By Richard Leblanc and Deborah Nixon
The Walmart bribery probe has widened beyond Mexico to include China, Brazil and India. The RCMP is investigating the SNC Lavalin bribery allegations, on which Richard advised a law firm suing the company.
Richard blogged about Sino-Forest, a case of alleged Chinese fraud by a Canadian-listed company. In Quebec, the corruption inquiry has cost the Mayors of Montreal and Laval their jobs and this is only the beginning. There are allegations of kickbacks in cash that may reach other more senior politicians. And Ontario is not immune either. A senior Canadian director remarked that Ontario has a reputation for being "the best place to carry out a stock fraud in the industrialized world."
What is going on here? As immersed as the business community is in ethics and corporate governance, are these organizations just not getting it? Our gut reaction is to dismiss these organizations as exceptions to the rule, but then we see Walmart on the list. Walmart, whose revenue is larger than the GDP of Norway, has klout. When Walmart resorts to bribes, we wonder who else is playing that game. More importantly, how do we stop it? How did it start?
Like so much unethical behaviour, the misdeed usually starts out small. As humans, we are very good at rationalizing bad behaviour and distancing ourselves from our lies. As Dan Ariely states in his new research, as long as we can rationalize things to a higher degree, then we can lie more. The rationalization of bad corporate behaviour doesn't operate in a vacuum. It has lots of support and endorsements along the way. It requires that numbers of people either sign off or turn the other way when evidence of unethical behaviour comes to light. So, the fraud and corruption continues to grow.
What should boards do? Six things. First, boards must make it crystal clear to management that the company is not going to bribe and management must walk away from certain business. The board must support this and not have incentives that promote bribery. Second, the internal controls over financial reporting must be strong in all markets, both domestic and international. Third, if you are doing business in a market in which you know that fraudulent behaviour is the norm, you need a director with extensive on-the-ground experience at the board table, who can tell you and management what the hotspots are.

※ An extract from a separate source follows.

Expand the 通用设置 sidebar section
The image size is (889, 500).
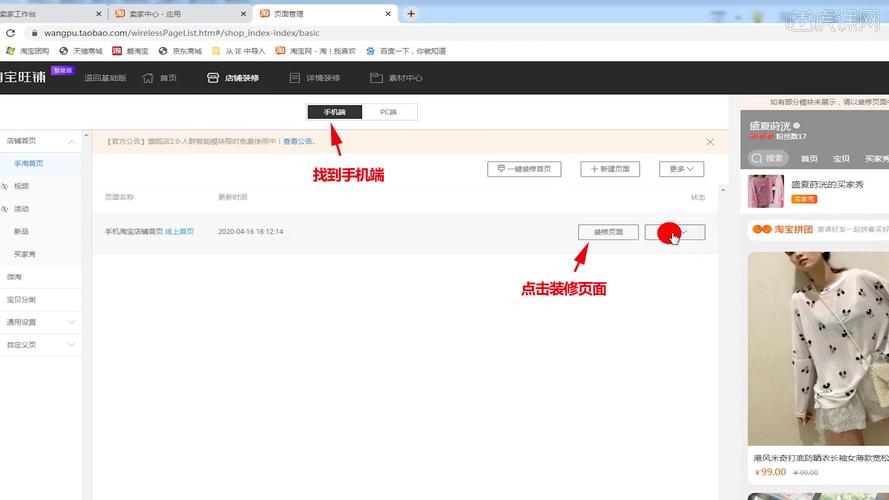pyautogui.click(x=71, y=322)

You should move a board meeting to the jurisdiction once a year so directors can get a first hand look. Fourth, boards must have their own experts to scrutinize off-balance sheet and related-party transactions and complex structures, and validate and assure internal controls. If dealing with international markets, provide foreign language document translation. Fifth, local auditors in foreign markets should have the same oversight and scrutiny. Last, a policy of zero tolerance needs to be communicated - and when necessary demonstrated - by the board to each employee and supplier.
Clearly, more work needs to be done. It starts at the board level but it is the responsibility and obligation of every employee to adhere to ethical principles and practices.